■ THE PROBLEM
Every line of the listing belongs in your answer exactly as written; the images do not.

■ AVAILABLE RECORDS
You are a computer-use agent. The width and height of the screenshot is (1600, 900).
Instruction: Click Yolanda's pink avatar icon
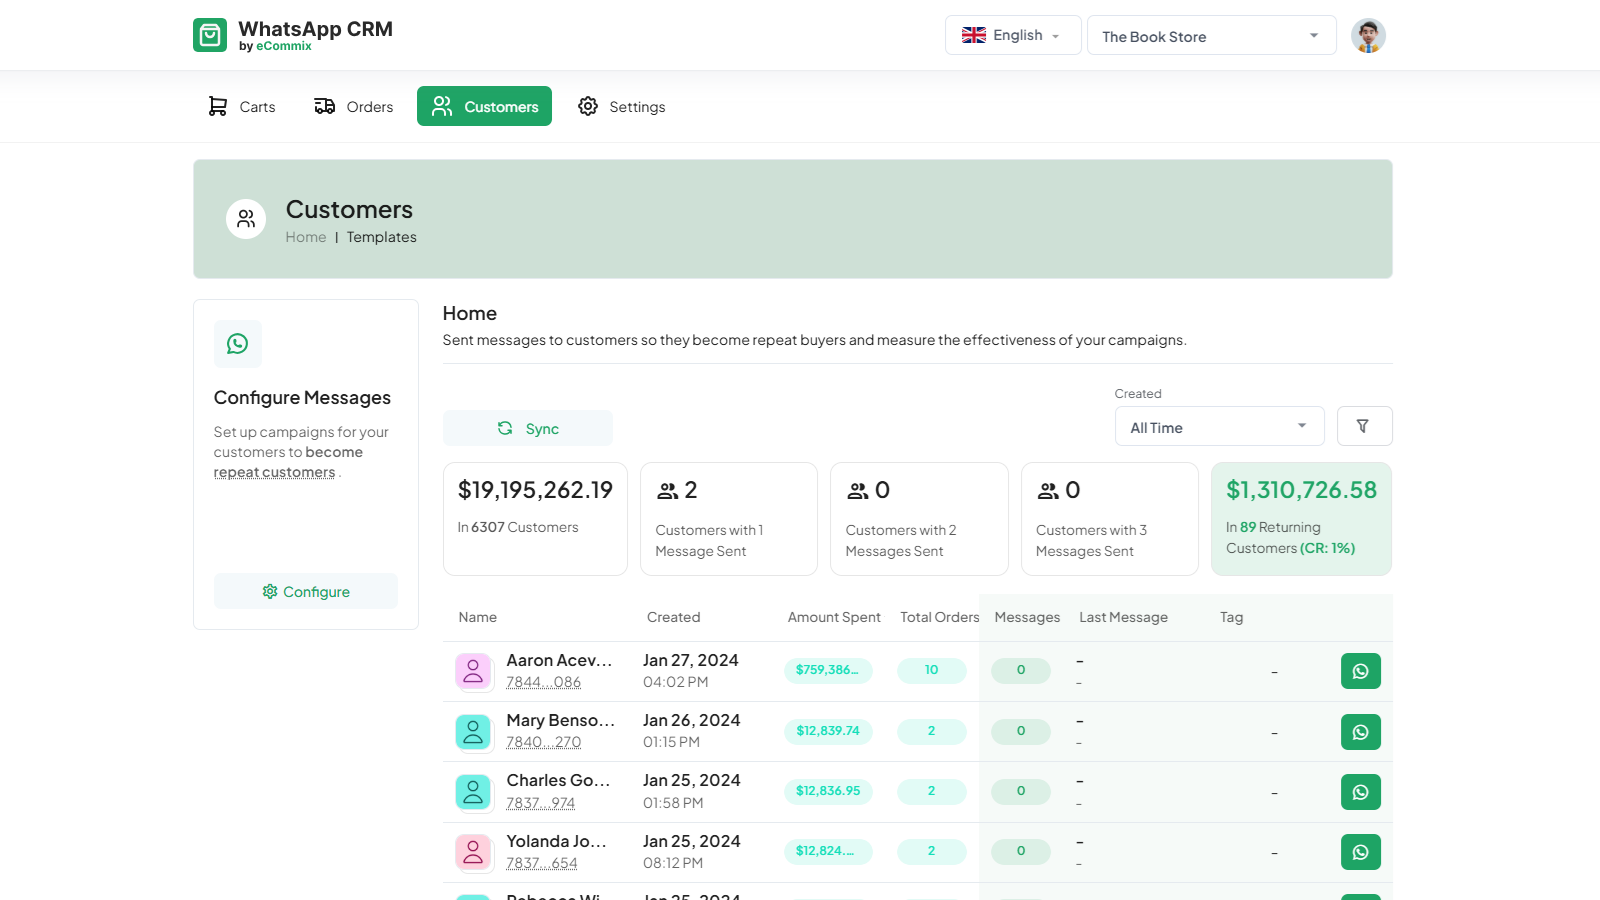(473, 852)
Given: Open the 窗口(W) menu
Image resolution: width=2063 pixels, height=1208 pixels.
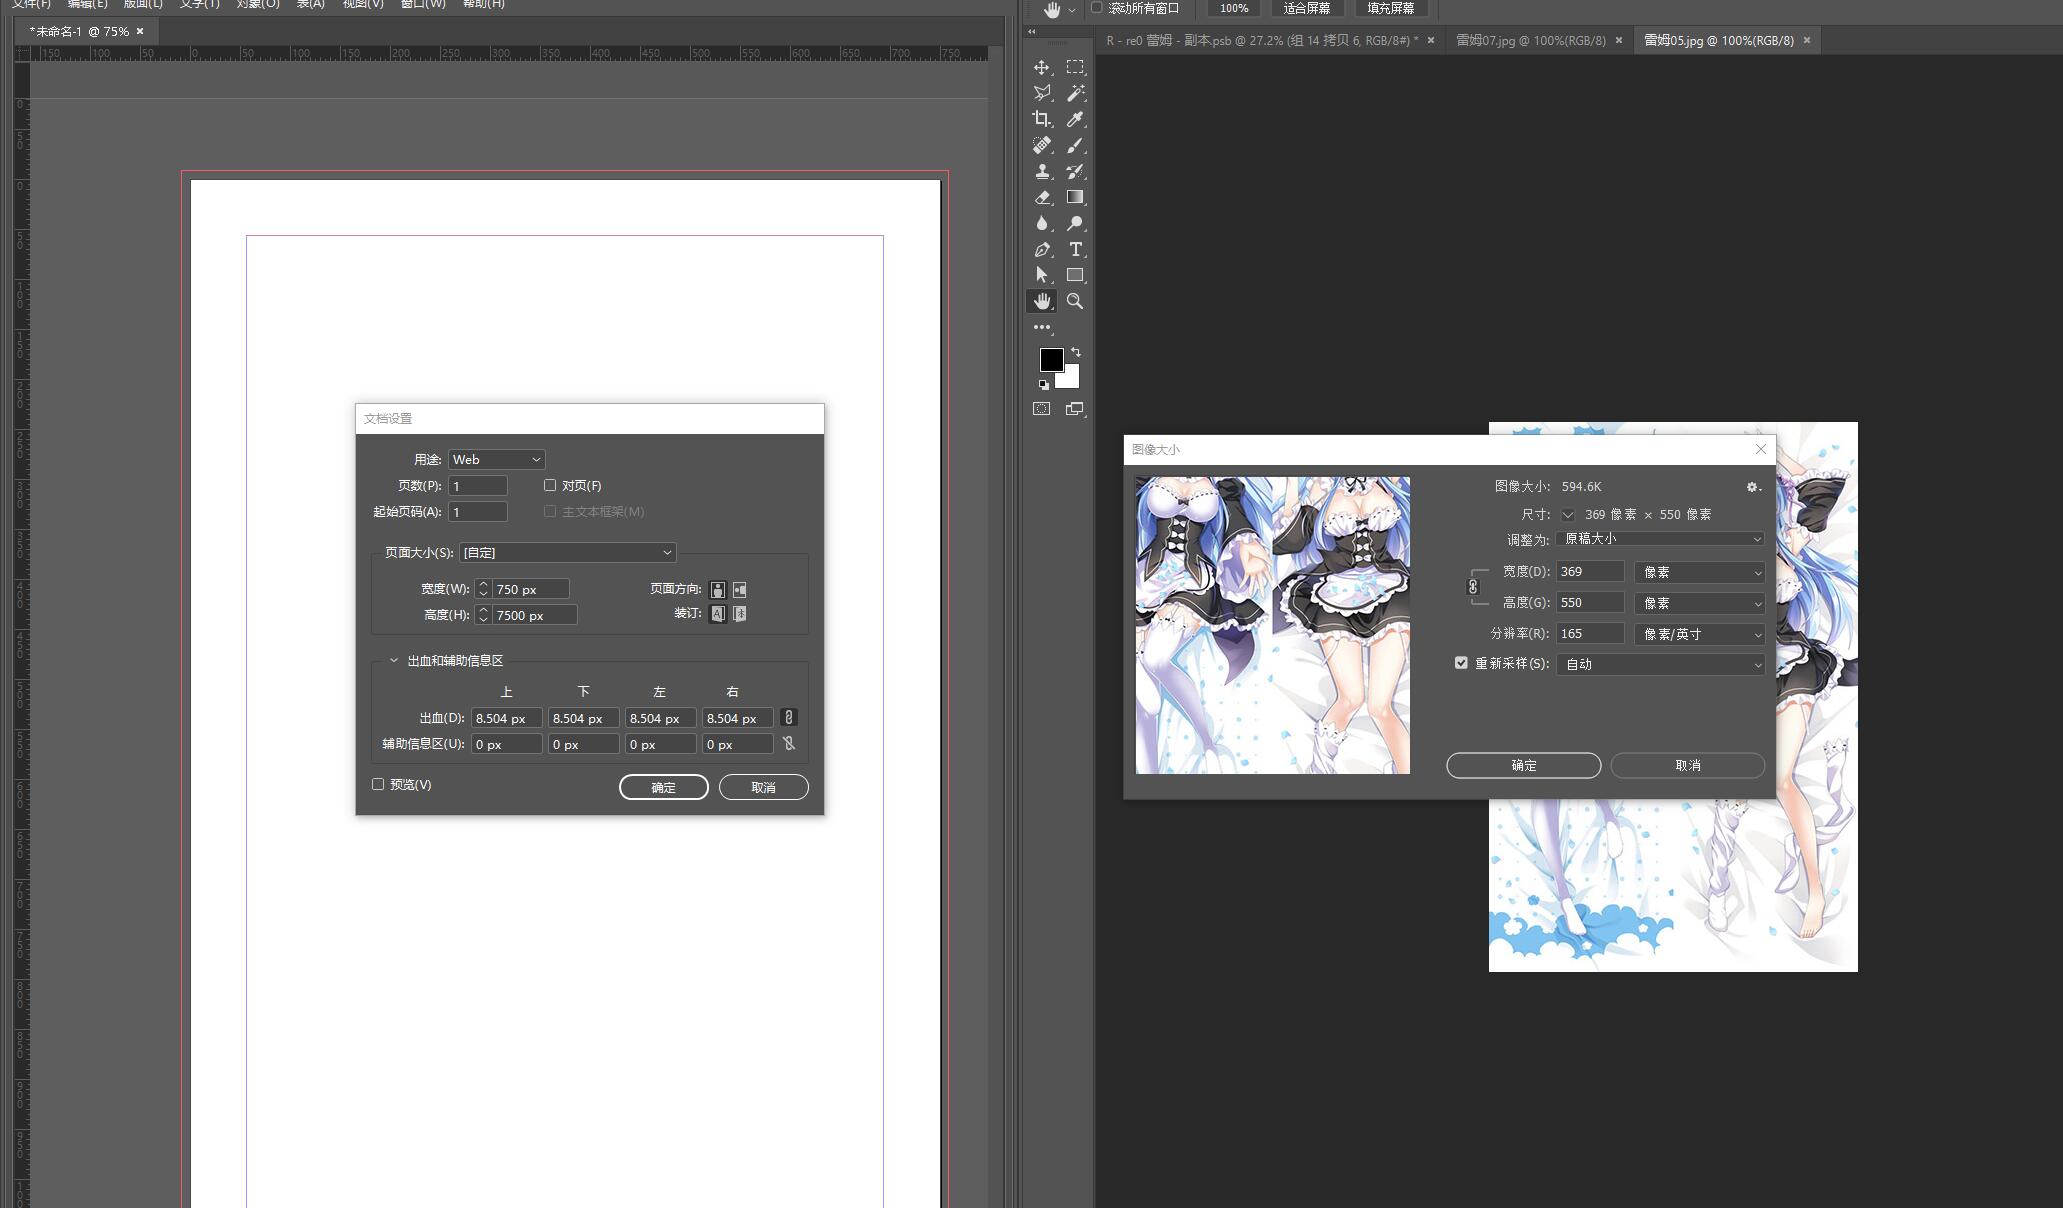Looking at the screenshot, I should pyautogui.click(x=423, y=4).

■ FINAL ANSWER
You are a computer-use agent. The width and height of the screenshot is (1600, 900).
Instruction: Click Yolanda's pink avatar icon
(473, 852)
Given: Open the 窗口(W) menu
Image resolution: width=2063 pixels, height=1208 pixels.
Looking at the screenshot, I should pyautogui.click(x=423, y=4).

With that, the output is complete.